Baichuan vs. Zhipu, who is China's OpenAI?

Article Source: Light Cone Intelligence

Author: Hao Xin

Editor: Liu Yuqi

In early June, foreign media once raised the question of "Who is China's OpenAI". After the wave of large model entrepreneurship, only a few people were left after the dust settled.

The SAIL building outside several intersections of Tsinghua University is the base of Wang Xiaochuan's Baichuan Intelligence, while the Sohu Network Building is the base of Zhipu AI, which has an academic background. After being tested by the market, these two have become the most promising candidates.

The battle between the two buildings seems to have quietly begun.

In terms of financing, Zhipei AI and Baichuan Intelligence both completed multiple rounds of large-scale financing this year.

(Light Cone Intelligence: Compiled based on public information)

This year, Zhipei AI has raised a total of over 2.5 billion RMB, while Baichuan Intelligence has raised a total of 350 million USD (approximately 2.3 billion RMB).

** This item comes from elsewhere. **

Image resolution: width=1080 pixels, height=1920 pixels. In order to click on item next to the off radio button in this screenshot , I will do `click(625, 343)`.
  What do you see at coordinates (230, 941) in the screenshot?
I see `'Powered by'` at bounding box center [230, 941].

Public information shows that Zhipei AI's latest valuation has exceeded 10 billion RMB, possibly reaching 15 billion, making it one of the fastest companies in China to exceed a valuation of 10 billion RMB; after the latest round of financing, Baichuan Intelligence's valuation has exceeded 1 billion USD (approximately 6.6 billion RMB).

In terms of team composition, Zhipei AI and Baichuan Intelligence share the same origin, with Zhipei AI's president Wang Shaolan and Sogou founder Wang Xiaochuan both being part of the Tsinghua entrepreneurship team.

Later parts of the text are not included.